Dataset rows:

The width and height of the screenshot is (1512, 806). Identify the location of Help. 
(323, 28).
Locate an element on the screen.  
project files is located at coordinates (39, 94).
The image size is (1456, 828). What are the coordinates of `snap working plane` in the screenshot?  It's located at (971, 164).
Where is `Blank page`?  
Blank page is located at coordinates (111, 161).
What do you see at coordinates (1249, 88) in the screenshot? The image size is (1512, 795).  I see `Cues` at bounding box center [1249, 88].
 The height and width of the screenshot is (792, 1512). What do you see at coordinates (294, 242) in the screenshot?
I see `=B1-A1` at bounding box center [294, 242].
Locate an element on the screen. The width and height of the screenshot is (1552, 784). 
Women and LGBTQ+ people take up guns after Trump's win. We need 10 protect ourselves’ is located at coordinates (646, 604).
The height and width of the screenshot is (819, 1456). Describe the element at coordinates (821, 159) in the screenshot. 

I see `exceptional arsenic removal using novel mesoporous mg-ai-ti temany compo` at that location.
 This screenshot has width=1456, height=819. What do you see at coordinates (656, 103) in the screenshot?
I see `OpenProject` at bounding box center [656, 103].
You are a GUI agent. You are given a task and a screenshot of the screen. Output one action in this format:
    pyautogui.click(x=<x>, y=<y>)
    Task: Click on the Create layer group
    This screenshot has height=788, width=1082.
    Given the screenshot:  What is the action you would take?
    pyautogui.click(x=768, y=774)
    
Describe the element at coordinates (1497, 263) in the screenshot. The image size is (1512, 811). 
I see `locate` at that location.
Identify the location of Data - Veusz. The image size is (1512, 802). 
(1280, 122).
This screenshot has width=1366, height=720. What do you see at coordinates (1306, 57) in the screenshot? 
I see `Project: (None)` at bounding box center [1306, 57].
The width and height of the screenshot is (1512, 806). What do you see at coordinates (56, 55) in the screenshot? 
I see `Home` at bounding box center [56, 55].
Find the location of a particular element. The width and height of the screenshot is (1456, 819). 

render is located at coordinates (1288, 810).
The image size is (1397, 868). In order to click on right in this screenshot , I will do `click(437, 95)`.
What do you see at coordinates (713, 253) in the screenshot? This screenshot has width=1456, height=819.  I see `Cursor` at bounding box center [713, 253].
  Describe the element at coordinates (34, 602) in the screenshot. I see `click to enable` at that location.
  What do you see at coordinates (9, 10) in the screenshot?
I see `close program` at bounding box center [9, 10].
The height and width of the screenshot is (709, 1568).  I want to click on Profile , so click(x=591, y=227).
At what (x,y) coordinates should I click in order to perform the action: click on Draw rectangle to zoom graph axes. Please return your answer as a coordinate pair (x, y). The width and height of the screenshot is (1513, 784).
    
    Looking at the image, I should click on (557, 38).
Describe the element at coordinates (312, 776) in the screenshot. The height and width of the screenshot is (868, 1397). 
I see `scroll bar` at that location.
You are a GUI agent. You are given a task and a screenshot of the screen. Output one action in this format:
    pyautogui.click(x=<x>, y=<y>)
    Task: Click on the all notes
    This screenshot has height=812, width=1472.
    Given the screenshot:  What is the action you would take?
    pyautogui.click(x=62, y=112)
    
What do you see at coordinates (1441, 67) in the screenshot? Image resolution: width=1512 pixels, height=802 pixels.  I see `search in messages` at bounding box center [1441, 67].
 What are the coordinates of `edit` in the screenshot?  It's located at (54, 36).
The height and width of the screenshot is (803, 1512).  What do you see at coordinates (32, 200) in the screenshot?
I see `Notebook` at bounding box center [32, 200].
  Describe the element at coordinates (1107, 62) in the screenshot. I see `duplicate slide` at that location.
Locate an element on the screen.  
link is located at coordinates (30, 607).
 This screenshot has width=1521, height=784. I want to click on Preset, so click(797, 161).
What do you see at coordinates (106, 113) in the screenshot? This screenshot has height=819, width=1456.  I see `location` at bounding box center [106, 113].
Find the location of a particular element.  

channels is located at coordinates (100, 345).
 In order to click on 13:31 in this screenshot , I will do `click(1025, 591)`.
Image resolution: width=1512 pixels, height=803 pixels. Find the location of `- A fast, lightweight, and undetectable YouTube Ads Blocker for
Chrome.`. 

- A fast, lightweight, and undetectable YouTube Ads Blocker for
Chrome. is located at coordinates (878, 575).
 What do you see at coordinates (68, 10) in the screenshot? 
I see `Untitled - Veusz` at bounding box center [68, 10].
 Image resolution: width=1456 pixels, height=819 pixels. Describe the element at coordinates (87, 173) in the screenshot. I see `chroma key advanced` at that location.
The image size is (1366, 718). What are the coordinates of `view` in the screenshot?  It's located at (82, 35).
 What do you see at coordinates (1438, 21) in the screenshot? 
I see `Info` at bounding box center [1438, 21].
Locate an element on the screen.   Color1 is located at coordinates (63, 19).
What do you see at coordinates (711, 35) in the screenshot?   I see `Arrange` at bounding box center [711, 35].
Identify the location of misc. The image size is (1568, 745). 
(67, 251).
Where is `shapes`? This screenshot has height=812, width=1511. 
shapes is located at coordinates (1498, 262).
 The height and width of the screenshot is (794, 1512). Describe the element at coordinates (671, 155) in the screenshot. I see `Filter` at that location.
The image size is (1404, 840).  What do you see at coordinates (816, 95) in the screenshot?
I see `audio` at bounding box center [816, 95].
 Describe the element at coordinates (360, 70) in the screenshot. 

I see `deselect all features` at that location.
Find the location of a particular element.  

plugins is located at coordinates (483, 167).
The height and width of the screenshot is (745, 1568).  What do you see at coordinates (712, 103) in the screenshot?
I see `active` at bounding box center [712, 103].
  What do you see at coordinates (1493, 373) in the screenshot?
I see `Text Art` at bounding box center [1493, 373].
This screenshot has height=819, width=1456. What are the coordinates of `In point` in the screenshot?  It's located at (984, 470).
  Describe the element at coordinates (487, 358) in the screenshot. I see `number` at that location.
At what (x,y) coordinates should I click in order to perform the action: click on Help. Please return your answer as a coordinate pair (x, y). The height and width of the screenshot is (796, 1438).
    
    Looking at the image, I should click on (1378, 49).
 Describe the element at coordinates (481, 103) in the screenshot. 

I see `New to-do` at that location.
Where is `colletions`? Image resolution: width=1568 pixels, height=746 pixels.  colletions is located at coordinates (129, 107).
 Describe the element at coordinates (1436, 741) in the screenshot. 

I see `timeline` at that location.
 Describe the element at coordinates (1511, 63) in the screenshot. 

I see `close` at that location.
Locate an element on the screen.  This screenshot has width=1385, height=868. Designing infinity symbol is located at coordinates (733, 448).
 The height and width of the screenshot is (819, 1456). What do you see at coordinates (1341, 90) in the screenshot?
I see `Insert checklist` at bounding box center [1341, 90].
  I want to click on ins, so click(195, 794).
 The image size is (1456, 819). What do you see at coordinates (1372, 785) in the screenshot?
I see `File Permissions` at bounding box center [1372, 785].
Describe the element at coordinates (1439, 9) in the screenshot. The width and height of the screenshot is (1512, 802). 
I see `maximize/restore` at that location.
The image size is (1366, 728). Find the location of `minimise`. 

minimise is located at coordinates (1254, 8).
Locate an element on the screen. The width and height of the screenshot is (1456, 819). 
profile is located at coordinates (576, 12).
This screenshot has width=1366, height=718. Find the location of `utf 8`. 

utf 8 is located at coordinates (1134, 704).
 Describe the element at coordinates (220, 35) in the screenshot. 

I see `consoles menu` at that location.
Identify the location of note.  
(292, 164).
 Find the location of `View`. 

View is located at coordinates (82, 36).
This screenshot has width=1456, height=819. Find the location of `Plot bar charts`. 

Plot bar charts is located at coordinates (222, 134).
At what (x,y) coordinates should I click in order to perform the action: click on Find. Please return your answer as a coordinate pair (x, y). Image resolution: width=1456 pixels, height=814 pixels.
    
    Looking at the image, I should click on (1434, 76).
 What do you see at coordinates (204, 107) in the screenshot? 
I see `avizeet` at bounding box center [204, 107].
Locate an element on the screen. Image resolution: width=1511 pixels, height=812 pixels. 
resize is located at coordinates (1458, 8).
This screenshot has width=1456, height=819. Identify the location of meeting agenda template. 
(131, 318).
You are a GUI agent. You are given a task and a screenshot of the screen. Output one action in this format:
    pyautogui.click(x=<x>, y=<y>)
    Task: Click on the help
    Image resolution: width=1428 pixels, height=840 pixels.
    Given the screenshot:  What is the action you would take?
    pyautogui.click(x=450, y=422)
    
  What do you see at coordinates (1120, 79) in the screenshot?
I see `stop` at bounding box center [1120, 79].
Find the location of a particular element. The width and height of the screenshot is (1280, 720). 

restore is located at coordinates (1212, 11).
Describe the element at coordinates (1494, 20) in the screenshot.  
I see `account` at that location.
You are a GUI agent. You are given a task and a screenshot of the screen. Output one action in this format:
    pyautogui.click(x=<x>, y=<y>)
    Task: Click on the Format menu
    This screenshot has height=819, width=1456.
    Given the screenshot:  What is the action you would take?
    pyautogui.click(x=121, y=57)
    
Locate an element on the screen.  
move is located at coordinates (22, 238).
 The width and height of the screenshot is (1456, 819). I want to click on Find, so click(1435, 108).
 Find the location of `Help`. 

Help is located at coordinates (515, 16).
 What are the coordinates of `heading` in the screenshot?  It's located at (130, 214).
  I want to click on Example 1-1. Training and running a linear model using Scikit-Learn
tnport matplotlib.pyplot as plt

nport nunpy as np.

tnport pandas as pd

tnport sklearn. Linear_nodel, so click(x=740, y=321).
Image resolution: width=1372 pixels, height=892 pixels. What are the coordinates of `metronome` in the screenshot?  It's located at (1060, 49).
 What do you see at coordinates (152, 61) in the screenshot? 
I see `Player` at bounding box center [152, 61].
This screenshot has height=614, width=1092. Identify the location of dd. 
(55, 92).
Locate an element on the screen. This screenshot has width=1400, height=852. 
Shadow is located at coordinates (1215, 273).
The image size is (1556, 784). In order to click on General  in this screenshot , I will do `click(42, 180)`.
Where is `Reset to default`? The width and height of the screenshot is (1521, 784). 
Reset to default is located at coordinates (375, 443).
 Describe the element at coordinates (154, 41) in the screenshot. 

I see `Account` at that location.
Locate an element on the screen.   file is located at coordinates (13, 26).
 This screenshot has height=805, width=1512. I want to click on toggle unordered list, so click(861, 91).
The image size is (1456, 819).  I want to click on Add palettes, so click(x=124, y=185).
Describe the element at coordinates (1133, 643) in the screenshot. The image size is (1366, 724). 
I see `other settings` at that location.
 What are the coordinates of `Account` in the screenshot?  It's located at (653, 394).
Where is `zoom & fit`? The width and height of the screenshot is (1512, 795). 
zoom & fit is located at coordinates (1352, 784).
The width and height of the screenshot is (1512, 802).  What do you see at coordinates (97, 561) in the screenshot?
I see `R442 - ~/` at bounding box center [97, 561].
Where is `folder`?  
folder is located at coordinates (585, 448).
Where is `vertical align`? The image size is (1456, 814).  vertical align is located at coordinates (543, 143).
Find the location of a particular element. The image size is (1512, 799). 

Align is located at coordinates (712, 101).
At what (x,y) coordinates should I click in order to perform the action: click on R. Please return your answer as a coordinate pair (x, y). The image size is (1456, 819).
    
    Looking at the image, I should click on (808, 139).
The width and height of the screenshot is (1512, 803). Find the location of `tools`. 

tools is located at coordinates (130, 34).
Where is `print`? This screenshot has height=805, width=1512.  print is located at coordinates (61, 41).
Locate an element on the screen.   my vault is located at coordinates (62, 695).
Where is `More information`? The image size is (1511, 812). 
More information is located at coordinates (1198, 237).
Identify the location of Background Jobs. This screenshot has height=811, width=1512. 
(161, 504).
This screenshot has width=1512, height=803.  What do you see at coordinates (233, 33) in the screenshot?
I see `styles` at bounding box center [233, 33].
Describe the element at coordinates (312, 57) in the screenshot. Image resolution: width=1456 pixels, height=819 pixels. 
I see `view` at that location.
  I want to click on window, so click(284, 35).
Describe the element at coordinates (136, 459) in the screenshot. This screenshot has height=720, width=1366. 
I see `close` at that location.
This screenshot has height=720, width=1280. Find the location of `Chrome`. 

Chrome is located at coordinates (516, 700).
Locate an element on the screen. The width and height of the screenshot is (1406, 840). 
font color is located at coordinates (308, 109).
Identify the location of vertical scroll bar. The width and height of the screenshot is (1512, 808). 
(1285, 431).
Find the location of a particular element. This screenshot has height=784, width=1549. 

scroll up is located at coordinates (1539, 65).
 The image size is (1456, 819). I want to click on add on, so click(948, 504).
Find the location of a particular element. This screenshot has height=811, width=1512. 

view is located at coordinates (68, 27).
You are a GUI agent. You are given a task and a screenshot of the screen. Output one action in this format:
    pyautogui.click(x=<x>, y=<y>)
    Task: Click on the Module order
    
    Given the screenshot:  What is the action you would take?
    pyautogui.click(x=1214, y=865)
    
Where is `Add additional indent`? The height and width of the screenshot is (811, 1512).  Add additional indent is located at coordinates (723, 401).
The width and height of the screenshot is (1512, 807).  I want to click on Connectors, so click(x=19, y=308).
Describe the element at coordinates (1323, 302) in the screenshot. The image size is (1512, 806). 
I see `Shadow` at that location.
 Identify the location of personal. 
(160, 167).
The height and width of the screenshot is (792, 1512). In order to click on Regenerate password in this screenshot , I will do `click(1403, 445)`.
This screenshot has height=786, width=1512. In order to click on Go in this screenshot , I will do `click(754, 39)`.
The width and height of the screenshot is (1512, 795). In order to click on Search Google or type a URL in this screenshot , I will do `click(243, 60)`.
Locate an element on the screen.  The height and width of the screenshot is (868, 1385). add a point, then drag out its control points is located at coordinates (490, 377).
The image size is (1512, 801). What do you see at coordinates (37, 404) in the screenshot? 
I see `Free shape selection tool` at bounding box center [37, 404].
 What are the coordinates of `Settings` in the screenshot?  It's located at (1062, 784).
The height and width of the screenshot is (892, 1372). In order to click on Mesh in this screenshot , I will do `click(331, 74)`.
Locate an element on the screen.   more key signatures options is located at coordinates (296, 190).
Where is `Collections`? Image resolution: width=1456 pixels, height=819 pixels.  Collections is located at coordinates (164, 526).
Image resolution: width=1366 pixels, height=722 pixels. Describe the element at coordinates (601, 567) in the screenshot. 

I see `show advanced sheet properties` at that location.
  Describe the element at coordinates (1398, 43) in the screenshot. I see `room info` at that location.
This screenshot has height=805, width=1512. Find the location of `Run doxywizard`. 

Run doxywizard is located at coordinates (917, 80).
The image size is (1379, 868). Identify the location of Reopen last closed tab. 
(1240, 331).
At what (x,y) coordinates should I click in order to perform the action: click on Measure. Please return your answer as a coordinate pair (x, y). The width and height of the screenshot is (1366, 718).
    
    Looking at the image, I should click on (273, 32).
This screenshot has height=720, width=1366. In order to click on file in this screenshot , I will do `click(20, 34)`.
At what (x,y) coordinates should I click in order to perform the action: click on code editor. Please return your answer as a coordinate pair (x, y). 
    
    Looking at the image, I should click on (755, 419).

Given request
Rewrite the listing above as a Markdown table with the columns Row and Line, giving one numbered row per line. Include only the lines from the one containing "What do you see at coordinates (1249, 88)" down through the one containing "center [294, 242].", and leave out any blank lines.

Expected answer
| Row | Line |
|---|---|
| 1 | What do you see at coordinates (1249, 88) in the screenshot? The image size is (1512, 795).  I see `Cues` at bounding box center [1249, 88]. |
| 2 |  The height and width of the screenshot is (792, 1512). What do you see at coordinates (294, 242) in the screenshot? |
| 3 | I see `=B1-A1` at bounding box center [294, 242]. |